**RECORDS SUPPLIED**.
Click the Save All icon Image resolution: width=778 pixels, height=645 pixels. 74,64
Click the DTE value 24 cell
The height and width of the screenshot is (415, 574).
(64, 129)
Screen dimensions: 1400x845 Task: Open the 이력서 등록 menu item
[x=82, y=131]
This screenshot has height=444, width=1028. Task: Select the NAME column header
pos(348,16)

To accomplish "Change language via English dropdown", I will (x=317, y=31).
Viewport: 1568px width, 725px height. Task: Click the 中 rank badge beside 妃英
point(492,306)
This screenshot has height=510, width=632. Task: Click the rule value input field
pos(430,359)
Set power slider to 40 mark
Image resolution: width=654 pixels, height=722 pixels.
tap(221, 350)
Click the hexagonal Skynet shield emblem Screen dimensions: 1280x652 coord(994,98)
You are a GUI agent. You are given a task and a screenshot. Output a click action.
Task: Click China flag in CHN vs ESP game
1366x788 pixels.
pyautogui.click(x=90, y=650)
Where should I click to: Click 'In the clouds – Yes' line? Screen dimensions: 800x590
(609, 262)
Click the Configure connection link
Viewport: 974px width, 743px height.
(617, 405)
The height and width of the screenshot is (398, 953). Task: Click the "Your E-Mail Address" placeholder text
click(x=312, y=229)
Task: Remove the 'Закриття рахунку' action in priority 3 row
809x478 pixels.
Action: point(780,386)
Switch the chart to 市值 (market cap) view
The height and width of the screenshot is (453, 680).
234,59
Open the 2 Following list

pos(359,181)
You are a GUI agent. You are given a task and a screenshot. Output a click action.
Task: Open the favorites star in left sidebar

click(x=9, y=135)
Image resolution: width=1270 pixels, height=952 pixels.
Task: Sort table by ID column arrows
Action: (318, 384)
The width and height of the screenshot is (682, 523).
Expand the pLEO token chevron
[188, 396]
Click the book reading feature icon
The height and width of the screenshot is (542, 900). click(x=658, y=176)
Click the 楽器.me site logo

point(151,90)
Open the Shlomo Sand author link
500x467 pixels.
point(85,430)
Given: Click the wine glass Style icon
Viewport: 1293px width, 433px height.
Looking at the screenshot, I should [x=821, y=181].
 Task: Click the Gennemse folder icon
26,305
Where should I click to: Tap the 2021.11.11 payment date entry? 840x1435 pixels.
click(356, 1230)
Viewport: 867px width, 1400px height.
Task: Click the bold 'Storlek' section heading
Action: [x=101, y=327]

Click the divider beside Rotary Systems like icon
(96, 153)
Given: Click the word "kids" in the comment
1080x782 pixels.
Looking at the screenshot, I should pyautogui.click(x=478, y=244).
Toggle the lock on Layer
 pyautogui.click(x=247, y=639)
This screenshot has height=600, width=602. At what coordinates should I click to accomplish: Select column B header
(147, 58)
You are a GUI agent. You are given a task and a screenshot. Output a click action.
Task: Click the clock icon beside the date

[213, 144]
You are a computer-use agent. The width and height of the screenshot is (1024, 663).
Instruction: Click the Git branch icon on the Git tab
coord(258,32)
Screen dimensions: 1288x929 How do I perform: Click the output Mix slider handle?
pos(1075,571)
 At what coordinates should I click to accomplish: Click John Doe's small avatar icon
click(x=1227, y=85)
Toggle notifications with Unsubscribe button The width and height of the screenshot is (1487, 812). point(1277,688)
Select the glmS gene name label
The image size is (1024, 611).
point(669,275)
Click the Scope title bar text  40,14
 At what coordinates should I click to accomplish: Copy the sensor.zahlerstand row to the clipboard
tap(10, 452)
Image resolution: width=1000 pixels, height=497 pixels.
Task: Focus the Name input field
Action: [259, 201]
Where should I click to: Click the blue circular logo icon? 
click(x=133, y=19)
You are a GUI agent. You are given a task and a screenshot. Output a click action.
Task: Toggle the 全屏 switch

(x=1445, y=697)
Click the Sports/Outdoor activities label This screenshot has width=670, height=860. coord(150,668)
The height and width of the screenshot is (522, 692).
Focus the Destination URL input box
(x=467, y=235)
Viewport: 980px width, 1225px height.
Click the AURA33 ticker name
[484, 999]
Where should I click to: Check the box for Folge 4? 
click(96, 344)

**ASSIGNMENT**. Nothing should be returned except the lines from the one containing "Focus the Destination URL input box" through the last line of the data, each restated word for word.

**RESPONSE TO THE TASK**.
Focus the Destination URL input box
(x=467, y=235)
Viewport: 980px width, 1225px height.
Click the AURA33 ticker name
[484, 999]
Where should I click to: Check the box for Folge 4? 
click(96, 344)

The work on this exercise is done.